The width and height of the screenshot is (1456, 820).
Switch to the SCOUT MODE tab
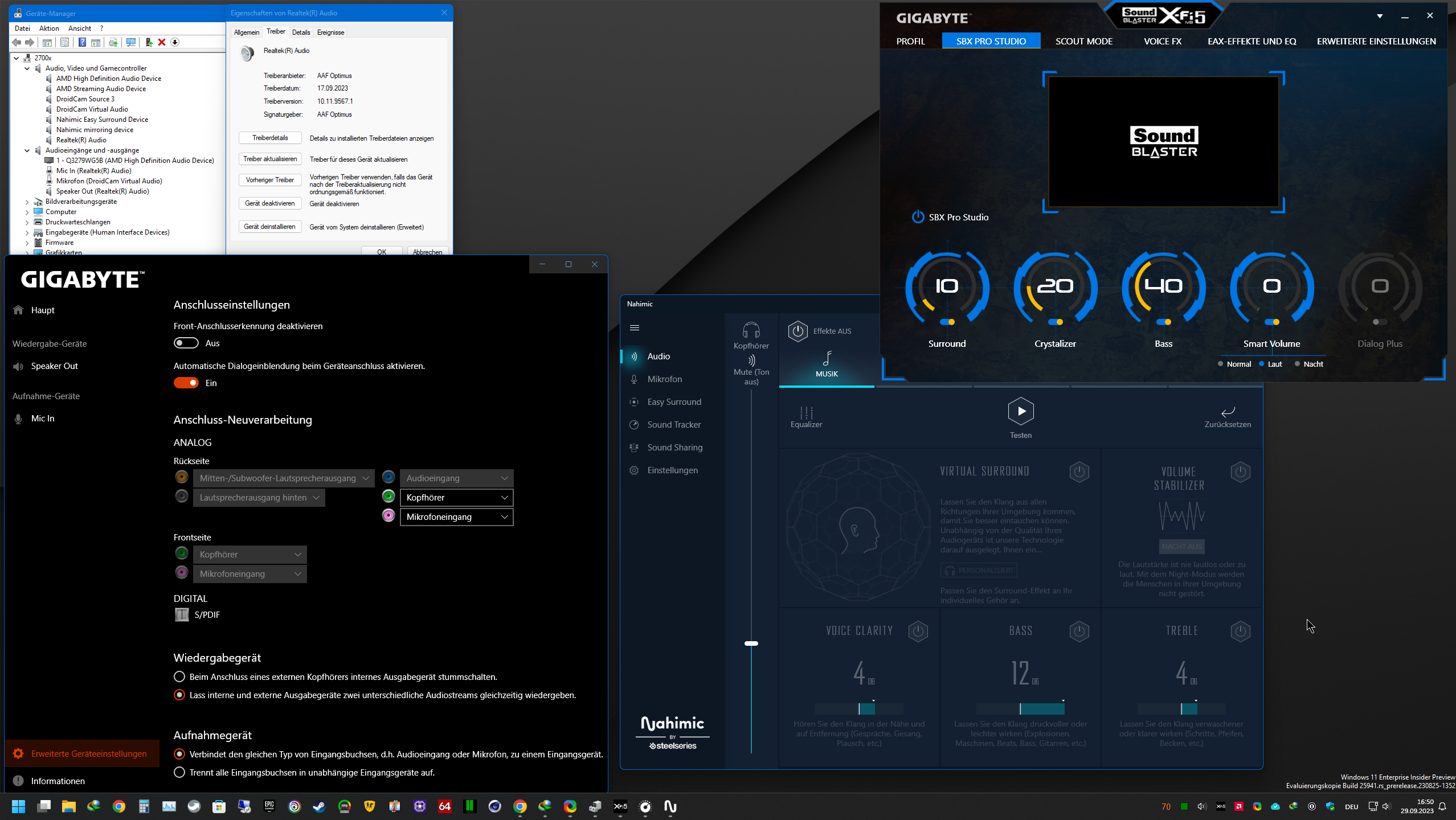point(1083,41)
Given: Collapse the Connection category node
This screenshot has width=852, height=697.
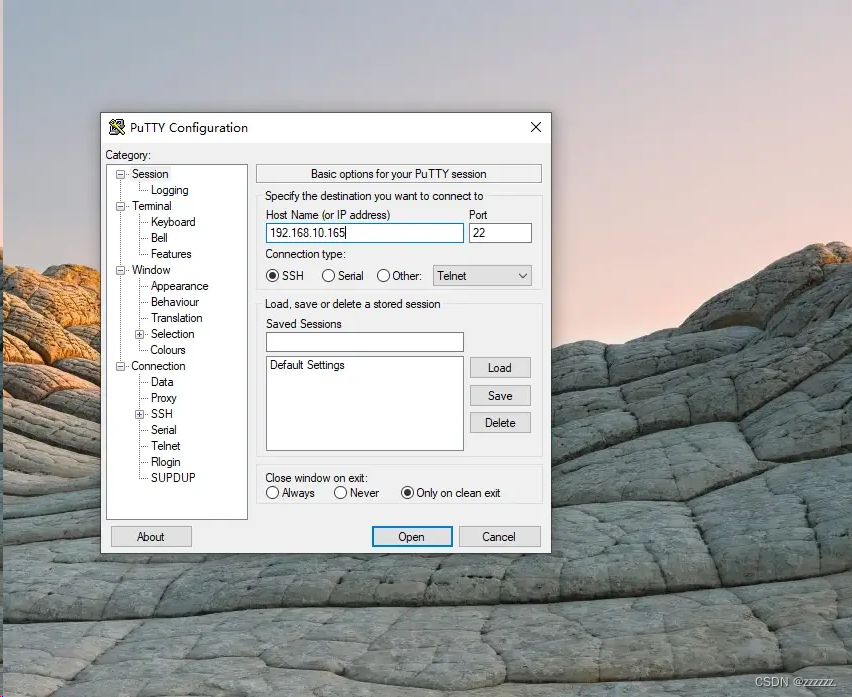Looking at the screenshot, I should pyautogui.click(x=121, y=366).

----

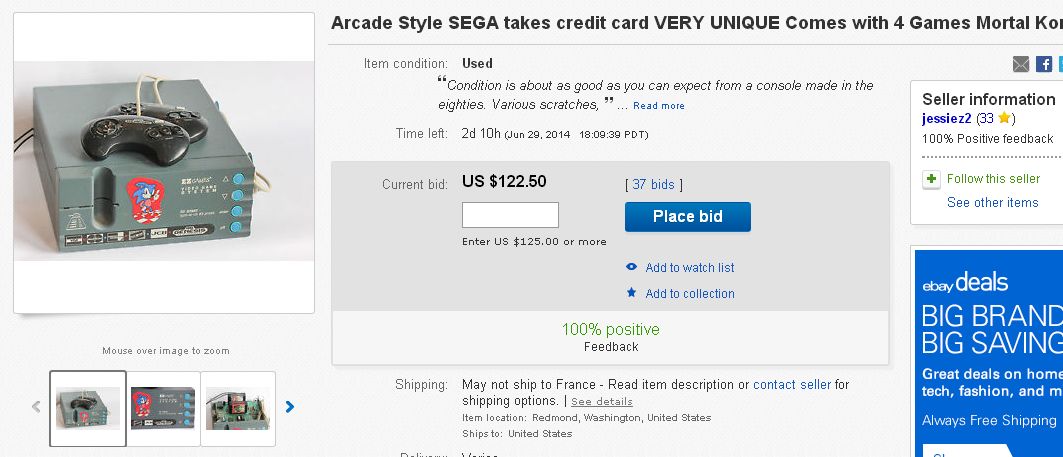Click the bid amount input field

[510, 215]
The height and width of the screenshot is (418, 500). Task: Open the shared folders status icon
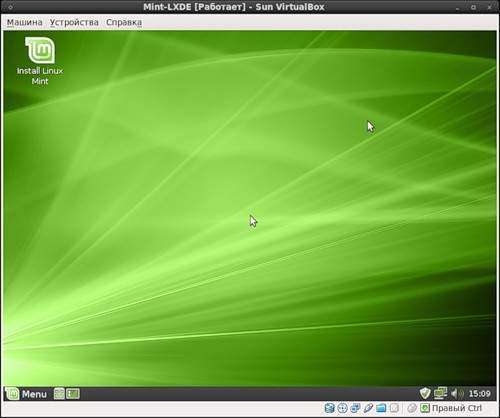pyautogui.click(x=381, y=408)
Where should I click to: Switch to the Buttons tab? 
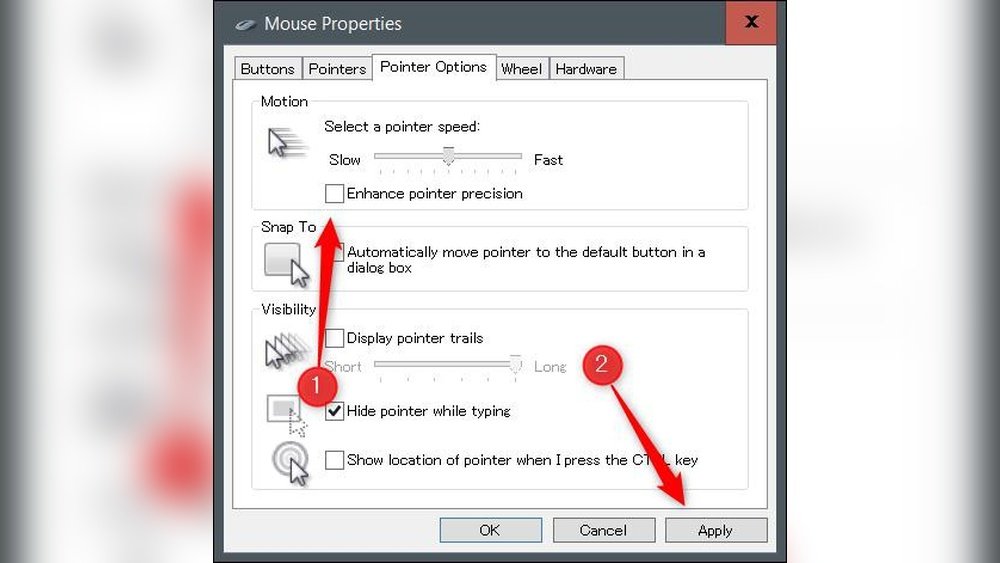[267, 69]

----

Echo the lines of the records beginning with the line containing "Given: Collapse the Connection category node" and ending with the line containing "Looking at the", both included, and omit the pictures.

#### [Task answer]
Given: Collapse the Connection category node
This screenshot has width=852, height=697.
Looking at the screenshot, I should pyautogui.click(x=121, y=366).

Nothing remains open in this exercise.